Muhammad Waseem
Muhammad Waseem

Reputation: 13

Clarification in PyTorch's autograd with respect to tracking weights

I was reading this blog from PyTorch. Just before the AutoGrad in training Section , it is mentioned

Be aware that only leaf nodes of the computation have their gradients computed. If you tried, for example, print(c.grad) you’d get back None. In this simple example, only the input is a leaf node, so only it has gradients computed.

Then weights are also considered to be leaf nodes. In the subsequent AutoGrad in training Section this below code block is executed.

BATCH_SIZE = 16
DIM_IN = 1000
HIDDEN_SIZE = 100
DIM_OUT = 10

class TinyModel(torch.nn.Module):

    def __init__(self):
        super(TinyModel, self).__init__()

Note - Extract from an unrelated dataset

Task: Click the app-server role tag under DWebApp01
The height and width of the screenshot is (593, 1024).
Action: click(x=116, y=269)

        self.layer1 = torch.nn.Linear(1000, 100)
        self.relu = torch.nn.ReLU()
        self.layer2 = torch.nn.Linear(100, 10)

    def forward(self, x):
        x = self.layer1(x)
        x = self.relu(x)
        x = self.layer2(x)
        return x

some_input = torch.randn(BATCH_SIZE, DIM_IN, requires_grad=False)
ideal_output = torch.randn(BATCH_SIZE, DIM_OUT, requires_grad=False)

model = TinyModel()

When

print(model.layer2.weight.grad)

is executed it is shown as None.

But after training with the below code snippet, the weights have gradients,

optimizer = torch.optim.SGD(model.parameters(), lr=0.001)

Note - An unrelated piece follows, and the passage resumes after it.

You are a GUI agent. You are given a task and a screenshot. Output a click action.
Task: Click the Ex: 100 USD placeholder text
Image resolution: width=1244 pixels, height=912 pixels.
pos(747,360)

prediction = model(some_input)

loss = (ideal_output - prediction).pow(2).sum()

loss.backward()

print(model.layer2.weight.grad[0][0:10])

So is my understanding correct? i.e when weights are initialised by calling TinyModel(), the requires_autograd is set to False. Only when the training starts happening with loss.backward() then the requires_autograd is set to True and the gradient is kept track?

But in other examples, when we create PyTorch models from scratch, where we initialise the weights randomly along with requires_grad=True, the gradient is tracked from beginning.

Or is the gradient tracking generally enabled only when it is started to be trained? If so why initially it was returning None in the above example.

Thank You in advance

Upvotes: 0

Views: 514

Answers (1)

kmkurn
kmkurn

Reputation: 685

I assume by requires_autograd you mean requires_grad.

when weights are initialised by calling TinyModel(), the requires_autograd is set to False.

No, this isn't true. The attribute model.layer2.weight is an instance of nn.Parameter which has requires_grad == True by default. You can verify this yourself:

model = TinyModel()
assert isinstance(model.layer2.weight, nn.Parameter)
assert model.layer2.weight.requires_grad
assert all(p.requires_grad for p in model.parameters())

why initially it was returning None in the above example

The value of model.layer2.weight.grad is None because at that point no gradient is computed yet. In fact, no forward computation is even computed yet. When loss.backward() is executed, the autograd engine computes the gradient of all tensor p with p.requires_grad == True and stores this gradient in p.grad. That's why model.layer2.weight.grad is no longer None after loss.backward().